- What is expected
Every line holding the word "will" should be copied from the material.

------------------------------------

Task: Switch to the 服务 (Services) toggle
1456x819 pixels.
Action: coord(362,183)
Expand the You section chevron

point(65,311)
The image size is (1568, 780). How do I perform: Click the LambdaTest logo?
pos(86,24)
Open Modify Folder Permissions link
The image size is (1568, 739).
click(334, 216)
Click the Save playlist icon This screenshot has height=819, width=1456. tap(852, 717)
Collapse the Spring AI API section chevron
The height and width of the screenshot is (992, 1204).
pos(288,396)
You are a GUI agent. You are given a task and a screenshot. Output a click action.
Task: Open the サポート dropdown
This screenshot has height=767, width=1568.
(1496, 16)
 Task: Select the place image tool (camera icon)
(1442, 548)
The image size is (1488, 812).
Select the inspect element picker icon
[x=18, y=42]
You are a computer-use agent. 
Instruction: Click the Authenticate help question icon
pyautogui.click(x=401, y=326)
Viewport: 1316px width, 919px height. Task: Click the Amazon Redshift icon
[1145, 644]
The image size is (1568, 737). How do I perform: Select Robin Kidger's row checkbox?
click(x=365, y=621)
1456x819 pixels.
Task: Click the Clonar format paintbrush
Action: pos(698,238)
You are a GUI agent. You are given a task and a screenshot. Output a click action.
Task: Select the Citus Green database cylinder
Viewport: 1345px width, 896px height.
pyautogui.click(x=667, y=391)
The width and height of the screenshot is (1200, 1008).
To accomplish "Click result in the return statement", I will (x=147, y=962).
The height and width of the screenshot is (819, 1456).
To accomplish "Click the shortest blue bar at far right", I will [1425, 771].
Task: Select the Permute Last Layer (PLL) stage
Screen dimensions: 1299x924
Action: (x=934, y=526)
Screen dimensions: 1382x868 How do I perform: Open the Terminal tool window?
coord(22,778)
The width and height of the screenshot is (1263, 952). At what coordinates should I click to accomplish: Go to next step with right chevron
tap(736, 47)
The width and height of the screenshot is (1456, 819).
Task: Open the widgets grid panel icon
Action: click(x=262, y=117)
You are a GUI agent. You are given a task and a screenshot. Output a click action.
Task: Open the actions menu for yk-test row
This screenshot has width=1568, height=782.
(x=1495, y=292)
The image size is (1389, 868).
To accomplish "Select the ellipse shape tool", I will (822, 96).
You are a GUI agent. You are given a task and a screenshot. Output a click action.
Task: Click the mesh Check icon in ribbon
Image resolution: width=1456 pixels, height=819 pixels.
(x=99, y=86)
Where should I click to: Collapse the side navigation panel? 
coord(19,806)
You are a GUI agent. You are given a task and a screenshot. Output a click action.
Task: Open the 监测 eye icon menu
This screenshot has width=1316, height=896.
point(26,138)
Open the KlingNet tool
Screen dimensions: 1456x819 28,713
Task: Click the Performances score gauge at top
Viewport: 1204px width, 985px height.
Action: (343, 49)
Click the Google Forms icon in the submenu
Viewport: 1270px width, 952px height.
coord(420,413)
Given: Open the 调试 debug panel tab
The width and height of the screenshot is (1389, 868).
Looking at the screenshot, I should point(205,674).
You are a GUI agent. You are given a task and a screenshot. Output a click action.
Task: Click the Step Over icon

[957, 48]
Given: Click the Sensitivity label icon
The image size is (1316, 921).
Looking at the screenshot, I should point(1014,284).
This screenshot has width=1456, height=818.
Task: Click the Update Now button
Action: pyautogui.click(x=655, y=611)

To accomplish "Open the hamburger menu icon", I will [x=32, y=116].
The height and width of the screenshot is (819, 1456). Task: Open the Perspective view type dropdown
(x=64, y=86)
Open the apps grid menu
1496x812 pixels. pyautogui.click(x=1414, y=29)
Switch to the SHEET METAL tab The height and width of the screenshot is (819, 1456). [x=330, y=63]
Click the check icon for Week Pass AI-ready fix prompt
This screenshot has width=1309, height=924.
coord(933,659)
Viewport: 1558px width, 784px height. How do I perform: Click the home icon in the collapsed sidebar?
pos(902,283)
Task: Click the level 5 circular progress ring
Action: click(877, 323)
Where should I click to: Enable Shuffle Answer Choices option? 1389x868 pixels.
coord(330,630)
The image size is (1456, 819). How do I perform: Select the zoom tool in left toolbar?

------------------------------------

- Result
To accomplish "Click result in the return statement", I will (x=147, y=962).
To accomplish "Click the shortest blue bar at far right", I will [1425, 771].
To accomplish "Select the ellipse shape tool", I will (822, 96).
To accomplish "Open the hamburger menu icon", I will [x=32, y=116].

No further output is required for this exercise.